**Your goal:** Revise the rows below by replacing "How do I perform" with "How can I perform" wherever it occurs, leaving everything else unchanged.
____________
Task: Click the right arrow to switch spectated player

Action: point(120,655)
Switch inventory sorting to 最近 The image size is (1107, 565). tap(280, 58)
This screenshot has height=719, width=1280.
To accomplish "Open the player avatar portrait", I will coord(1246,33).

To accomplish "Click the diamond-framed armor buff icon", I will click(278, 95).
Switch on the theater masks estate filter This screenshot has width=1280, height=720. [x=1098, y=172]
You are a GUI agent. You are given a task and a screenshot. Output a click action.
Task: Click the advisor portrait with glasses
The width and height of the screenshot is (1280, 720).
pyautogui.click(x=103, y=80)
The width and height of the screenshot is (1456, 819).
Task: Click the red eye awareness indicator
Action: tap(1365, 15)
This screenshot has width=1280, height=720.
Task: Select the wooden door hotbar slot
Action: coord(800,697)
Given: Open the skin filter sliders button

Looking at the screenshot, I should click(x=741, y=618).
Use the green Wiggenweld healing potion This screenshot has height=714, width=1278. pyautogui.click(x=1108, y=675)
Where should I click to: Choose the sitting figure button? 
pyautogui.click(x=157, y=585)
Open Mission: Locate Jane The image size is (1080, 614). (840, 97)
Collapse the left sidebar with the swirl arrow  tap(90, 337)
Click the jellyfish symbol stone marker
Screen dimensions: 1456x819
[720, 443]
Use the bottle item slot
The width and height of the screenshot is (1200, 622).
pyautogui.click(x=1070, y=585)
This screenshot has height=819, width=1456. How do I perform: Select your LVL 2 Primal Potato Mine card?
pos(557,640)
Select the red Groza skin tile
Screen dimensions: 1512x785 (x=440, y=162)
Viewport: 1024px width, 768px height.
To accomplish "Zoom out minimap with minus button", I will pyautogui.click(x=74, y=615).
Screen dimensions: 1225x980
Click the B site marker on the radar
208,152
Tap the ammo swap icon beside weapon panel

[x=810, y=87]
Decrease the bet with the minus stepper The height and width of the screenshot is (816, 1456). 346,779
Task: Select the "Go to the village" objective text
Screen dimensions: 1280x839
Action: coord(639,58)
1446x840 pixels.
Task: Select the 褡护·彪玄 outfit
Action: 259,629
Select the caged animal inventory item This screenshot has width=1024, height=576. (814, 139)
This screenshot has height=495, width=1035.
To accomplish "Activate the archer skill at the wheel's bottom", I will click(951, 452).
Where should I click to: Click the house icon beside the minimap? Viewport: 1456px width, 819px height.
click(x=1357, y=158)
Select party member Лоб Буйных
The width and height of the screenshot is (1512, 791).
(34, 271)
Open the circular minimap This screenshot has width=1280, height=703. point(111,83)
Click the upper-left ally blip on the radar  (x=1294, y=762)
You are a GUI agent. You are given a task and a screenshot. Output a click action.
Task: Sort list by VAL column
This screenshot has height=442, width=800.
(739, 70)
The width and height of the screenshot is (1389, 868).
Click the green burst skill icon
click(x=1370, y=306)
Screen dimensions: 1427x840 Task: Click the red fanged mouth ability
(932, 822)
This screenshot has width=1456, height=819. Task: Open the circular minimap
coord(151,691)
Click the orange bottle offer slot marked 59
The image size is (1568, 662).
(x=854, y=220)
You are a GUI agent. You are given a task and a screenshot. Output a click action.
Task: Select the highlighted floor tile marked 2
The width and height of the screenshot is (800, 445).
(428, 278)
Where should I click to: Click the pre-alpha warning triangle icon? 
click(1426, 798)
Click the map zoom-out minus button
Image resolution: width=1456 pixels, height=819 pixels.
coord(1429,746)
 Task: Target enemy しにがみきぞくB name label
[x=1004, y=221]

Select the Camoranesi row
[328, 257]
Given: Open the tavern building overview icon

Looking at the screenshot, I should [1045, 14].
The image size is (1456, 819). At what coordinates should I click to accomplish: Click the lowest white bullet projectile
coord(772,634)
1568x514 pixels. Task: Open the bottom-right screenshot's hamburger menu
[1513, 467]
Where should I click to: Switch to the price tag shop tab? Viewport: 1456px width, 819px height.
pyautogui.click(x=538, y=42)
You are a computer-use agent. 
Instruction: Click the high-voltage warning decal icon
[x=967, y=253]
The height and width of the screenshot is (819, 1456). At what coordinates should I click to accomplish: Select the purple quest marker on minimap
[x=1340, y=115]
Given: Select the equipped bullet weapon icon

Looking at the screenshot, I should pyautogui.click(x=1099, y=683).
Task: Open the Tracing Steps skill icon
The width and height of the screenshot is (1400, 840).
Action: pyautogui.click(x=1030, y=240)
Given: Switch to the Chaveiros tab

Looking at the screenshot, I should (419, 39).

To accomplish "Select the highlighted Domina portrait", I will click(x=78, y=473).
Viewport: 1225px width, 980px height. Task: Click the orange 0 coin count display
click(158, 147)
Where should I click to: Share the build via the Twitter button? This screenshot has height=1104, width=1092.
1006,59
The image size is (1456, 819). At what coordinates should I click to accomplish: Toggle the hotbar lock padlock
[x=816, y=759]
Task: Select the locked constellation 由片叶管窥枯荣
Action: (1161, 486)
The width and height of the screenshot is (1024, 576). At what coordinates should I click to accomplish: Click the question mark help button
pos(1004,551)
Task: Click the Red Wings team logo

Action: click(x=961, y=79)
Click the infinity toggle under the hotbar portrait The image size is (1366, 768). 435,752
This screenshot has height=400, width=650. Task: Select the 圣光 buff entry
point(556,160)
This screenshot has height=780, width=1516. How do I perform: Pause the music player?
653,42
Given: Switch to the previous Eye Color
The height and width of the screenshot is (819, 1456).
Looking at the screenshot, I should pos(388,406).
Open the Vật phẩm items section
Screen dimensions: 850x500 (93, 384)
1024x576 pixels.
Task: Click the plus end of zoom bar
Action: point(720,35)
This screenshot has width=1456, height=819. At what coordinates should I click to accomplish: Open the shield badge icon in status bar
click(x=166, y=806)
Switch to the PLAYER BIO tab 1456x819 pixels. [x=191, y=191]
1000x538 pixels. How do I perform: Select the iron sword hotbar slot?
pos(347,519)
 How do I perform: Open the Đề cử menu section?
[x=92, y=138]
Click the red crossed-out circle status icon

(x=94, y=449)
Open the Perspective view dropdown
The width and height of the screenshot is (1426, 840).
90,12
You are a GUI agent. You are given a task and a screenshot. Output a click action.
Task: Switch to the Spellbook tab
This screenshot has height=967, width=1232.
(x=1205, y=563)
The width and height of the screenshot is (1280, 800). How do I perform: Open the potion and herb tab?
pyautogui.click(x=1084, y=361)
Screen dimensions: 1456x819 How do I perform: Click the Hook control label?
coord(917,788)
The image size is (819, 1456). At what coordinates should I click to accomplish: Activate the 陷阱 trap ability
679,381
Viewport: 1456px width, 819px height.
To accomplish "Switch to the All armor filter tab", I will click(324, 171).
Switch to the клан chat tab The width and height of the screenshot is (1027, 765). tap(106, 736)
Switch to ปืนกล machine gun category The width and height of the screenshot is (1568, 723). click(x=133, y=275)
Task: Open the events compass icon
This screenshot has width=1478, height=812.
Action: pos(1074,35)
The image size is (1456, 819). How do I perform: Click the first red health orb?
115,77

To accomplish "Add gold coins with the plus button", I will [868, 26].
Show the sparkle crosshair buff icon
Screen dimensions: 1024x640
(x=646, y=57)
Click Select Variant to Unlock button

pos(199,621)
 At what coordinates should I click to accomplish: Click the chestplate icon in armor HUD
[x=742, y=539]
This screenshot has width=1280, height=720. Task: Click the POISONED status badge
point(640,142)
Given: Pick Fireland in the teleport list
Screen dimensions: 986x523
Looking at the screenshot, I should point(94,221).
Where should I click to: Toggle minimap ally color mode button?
____________
**Solution for this exercise:**
Task: Click the right arrow to switch spectated player

Action: point(120,655)
Switch inventory sorting to 最近 The image size is (1107, 565). tap(280, 58)
This screenshot has height=719, width=1280.
To accomplish "Open the player avatar portrait", I will coord(1246,33).

To accomplish "Click the diamond-framed armor buff icon", I will click(278, 95).
Switch on the theater masks estate filter This screenshot has width=1280, height=720. [x=1098, y=172]
You are a GUI agent. You are given a task and a screenshot. Output a click action.
Task: Click the advisor portrait with glasses
The width and height of the screenshot is (1280, 720).
pyautogui.click(x=103, y=80)
The width and height of the screenshot is (1456, 819).
Task: Click the red eye awareness indicator
Action: tap(1365, 15)
This screenshot has width=1280, height=720.
Task: Select the wooden door hotbar slot
Action: coord(800,697)
Given: Open the skin filter sliders button

Looking at the screenshot, I should click(x=741, y=618).
Use the green Wiggenweld healing potion This screenshot has height=714, width=1278. pyautogui.click(x=1108, y=675)
Where should I click to: Choose the sitting figure button? 
pyautogui.click(x=157, y=585)
Open Mission: Locate Jane The image size is (1080, 614). (840, 97)
Collapse the left sidebar with the swirl arrow  tap(90, 337)
Click the jellyfish symbol stone marker
Screen dimensions: 1456x819
[720, 443]
Use the bottle item slot
The width and height of the screenshot is (1200, 622).
pyautogui.click(x=1070, y=585)
This screenshot has height=819, width=1456. How can I perform: Select your LVL 2 Primal Potato Mine card?
pos(557,640)
Select the red Groza skin tile
Screen dimensions: 1512x785 (x=440, y=162)
Viewport: 1024px width, 768px height.
To accomplish "Zoom out minimap with minus button", I will pyautogui.click(x=74, y=615).
Screen dimensions: 1225x980
Click the B site marker on the radar
208,152
Tap the ammo swap icon beside weapon panel

[x=810, y=87]
Decrease the bet with the minus stepper The height and width of the screenshot is (816, 1456). 346,779
Task: Select the "Go to the village" objective text
Screen dimensions: 1280x839
Action: coord(639,58)
1446x840 pixels.
Task: Select the 褡护·彪玄 outfit
Action: 259,629
Select the caged animal inventory item This screenshot has width=1024, height=576. (814, 139)
This screenshot has height=495, width=1035.
To accomplish "Activate the archer skill at the wheel's bottom", I will click(951, 452).
Where should I click to: Click the house icon beside the minimap? Viewport: 1456px width, 819px height.
click(x=1357, y=158)
Select party member Лоб Буйных
The width and height of the screenshot is (1512, 791).
(34, 271)
Open the circular minimap This screenshot has width=1280, height=703. point(111,83)
Click the upper-left ally blip on the radar  (x=1294, y=762)
You are a GUI agent. You are given a task and a screenshot. Output a click action.
Task: Sort list by VAL column
This screenshot has height=442, width=800.
(739, 70)
The width and height of the screenshot is (1389, 868).
Click the green burst skill icon
click(x=1370, y=306)
Screen dimensions: 1427x840 Task: Click the red fanged mouth ability
(932, 822)
This screenshot has width=1456, height=819. Task: Open the circular minimap
coord(151,691)
Click the orange bottle offer slot marked 59
The image size is (1568, 662).
(x=854, y=220)
You are a GUI agent. You are given a task and a screenshot. Output a click action.
Task: Select the highlighted floor tile marked 2
The width and height of the screenshot is (800, 445).
(428, 278)
Where should I click to: Click the pre-alpha warning triangle icon? 
click(1426, 798)
Click the map zoom-out minus button
Image resolution: width=1456 pixels, height=819 pixels.
coord(1429,746)
 Task: Target enemy しにがみきぞくB name label
[x=1004, y=221]

Select the Camoranesi row
[328, 257]
Given: Open the tavern building overview icon

Looking at the screenshot, I should [1045, 14].
The image size is (1456, 819). At what coordinates should I click to accomplish: Click the lowest white bullet projectile
coord(772,634)
1568x514 pixels. Task: Open the bottom-right screenshot's hamburger menu
[1513, 467]
Where should I click to: Switch to the price tag shop tab? Viewport: 1456px width, 819px height.
pyautogui.click(x=538, y=42)
You are a computer-use agent. 
Instruction: Click the high-voltage warning decal icon
[x=967, y=253]
The height and width of the screenshot is (819, 1456). At what coordinates should I click to accomplish: Select the purple quest marker on minimap
[x=1340, y=115]
Given: Select the equipped bullet weapon icon

Looking at the screenshot, I should pyautogui.click(x=1099, y=683).
Task: Open the Tracing Steps skill icon
The width and height of the screenshot is (1400, 840).
Action: pyautogui.click(x=1030, y=240)
Given: Switch to the Chaveiros tab

Looking at the screenshot, I should (419, 39).

To accomplish "Select the highlighted Domina portrait", I will click(x=78, y=473).
Viewport: 1225px width, 980px height. Task: Click the orange 0 coin count display
click(158, 147)
Where should I click to: Share the build via the Twitter button? This screenshot has height=1104, width=1092.
1006,59
The image size is (1456, 819). At what coordinates should I click to accomplish: Toggle the hotbar lock padlock
[x=816, y=759]
Task: Select the locked constellation 由片叶管窥枯荣
Action: (1161, 486)
The width and height of the screenshot is (1024, 576). At what coordinates should I click to accomplish: Click the question mark help button
pos(1004,551)
Task: Click the Red Wings team logo

Action: click(x=961, y=79)
Click the infinity toggle under the hotbar portrait The image size is (1366, 768). 435,752
This screenshot has height=400, width=650. Task: Select the 圣光 buff entry
point(556,160)
This screenshot has height=780, width=1516. How can I perform: Pause the music player?
653,42
Given: Switch to the previous Eye Color
The height and width of the screenshot is (819, 1456).
Looking at the screenshot, I should pos(388,406).
Open the Vật phẩm items section
Screen dimensions: 850x500 (93, 384)
1024x576 pixels.
Task: Click the plus end of zoom bar
Action: point(720,35)
This screenshot has width=1456, height=819. At what coordinates should I click to accomplish: Open the shield badge icon in status bar
click(x=166, y=806)
Switch to the PLAYER BIO tab 1456x819 pixels. [x=191, y=191]
1000x538 pixels. How can I perform: Select the iron sword hotbar slot?
pos(347,519)
 How can I perform: Open the Đề cử menu section?
[x=92, y=138]
Click the red crossed-out circle status icon

(x=94, y=449)
Open the Perspective view dropdown
The width and height of the screenshot is (1426, 840).
90,12
You are a GUI agent. You are given a task and a screenshot. Output a click action.
Task: Switch to the Spellbook tab
This screenshot has height=967, width=1232.
(x=1205, y=563)
The width and height of the screenshot is (1280, 800). How can I perform: Open the potion and herb tab?
pyautogui.click(x=1084, y=361)
Screen dimensions: 1456x819 How can I perform: Click the Hook control label?
coord(917,788)
The image size is (819, 1456). At what coordinates should I click to accomplish: Activate the 陷阱 trap ability
679,381
Viewport: 1456px width, 819px height.
To accomplish "Switch to the All armor filter tab", I will click(324, 171).
Switch to the клан chat tab The width and height of the screenshot is (1027, 765). tap(106, 736)
Switch to ปืนกล machine gun category The width and height of the screenshot is (1568, 723). click(x=133, y=275)
Task: Open the events compass icon
This screenshot has width=1478, height=812.
Action: pos(1074,35)
The image size is (1456, 819). How can I perform: Click the first red health orb?
115,77

To accomplish "Add gold coins with the plus button", I will [868, 26].
Show the sparkle crosshair buff icon
Screen dimensions: 1024x640
(x=646, y=57)
Click Select Variant to Unlock button

pos(199,621)
 At what coordinates should I click to accomplish: Click the chestplate icon in armor HUD
[x=742, y=539]
This screenshot has width=1280, height=720. Task: Click the POISONED status badge
point(640,142)
Given: Pick Fireland in the teleport list
Screen dimensions: 986x523
Looking at the screenshot, I should point(94,221).
Where should I click to: Toggle minimap ally color mode button?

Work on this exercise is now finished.